WHAT THE TASK REQUIRES
From the listing below, copy every line with the word "agent".

★ ★ ★

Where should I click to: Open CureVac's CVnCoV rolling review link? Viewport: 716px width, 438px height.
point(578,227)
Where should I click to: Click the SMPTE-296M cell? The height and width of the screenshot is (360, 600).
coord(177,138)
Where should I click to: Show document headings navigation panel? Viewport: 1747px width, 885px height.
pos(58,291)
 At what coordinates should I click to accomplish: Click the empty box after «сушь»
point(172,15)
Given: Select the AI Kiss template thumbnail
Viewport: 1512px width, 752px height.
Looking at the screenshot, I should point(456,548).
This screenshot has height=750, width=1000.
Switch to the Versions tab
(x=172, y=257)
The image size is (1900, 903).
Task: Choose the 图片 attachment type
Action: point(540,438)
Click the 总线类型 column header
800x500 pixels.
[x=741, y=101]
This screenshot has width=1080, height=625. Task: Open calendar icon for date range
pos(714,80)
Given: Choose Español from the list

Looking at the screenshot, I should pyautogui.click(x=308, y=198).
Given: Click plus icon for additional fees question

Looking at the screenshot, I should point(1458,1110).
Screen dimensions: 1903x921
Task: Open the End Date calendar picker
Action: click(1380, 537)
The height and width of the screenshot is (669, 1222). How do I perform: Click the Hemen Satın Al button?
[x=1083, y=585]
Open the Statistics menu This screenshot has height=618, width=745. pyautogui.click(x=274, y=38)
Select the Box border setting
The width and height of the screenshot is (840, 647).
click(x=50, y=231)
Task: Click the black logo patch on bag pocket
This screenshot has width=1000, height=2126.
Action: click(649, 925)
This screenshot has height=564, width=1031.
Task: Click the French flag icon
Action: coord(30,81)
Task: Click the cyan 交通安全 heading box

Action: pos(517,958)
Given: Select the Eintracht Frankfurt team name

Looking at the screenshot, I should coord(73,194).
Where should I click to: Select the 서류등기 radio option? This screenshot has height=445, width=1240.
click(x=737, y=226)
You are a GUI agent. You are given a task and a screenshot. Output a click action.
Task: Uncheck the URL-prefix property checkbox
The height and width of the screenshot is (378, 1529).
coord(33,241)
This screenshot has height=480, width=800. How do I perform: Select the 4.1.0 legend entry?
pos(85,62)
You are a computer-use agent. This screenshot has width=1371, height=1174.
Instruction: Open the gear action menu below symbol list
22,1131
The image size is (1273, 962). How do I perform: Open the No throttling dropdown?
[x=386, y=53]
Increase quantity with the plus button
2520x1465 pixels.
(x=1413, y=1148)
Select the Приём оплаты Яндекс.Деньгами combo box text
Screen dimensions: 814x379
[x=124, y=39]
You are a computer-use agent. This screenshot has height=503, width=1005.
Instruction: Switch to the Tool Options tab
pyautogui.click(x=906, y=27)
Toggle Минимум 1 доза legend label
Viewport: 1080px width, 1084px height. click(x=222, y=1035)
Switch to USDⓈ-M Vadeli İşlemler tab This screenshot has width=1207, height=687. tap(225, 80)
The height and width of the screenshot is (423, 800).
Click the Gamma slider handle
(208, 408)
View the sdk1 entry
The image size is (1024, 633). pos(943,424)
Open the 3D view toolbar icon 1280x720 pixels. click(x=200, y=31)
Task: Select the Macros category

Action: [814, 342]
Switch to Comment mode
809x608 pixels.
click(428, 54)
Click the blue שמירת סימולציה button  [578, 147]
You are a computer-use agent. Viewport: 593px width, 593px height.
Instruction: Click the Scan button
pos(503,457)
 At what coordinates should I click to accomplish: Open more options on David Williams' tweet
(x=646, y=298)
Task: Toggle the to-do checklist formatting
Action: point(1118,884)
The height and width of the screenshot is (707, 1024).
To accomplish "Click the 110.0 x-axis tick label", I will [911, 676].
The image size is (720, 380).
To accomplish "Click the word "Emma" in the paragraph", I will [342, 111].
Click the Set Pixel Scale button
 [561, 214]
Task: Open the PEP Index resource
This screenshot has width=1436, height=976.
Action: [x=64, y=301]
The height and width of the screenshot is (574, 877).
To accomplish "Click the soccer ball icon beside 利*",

★ ★ ★

ANSWER TO THIS PROBLEM
You are a GUI agent. You are given a task and a screenshot. Output a click action.
You are a computer-use agent. This screenshot has width=1371, height=1174.
You are a computer-use agent. This screenshot has height=503, width=1005.
You are a computer-use agent. Viewport: 593px width, 593px height.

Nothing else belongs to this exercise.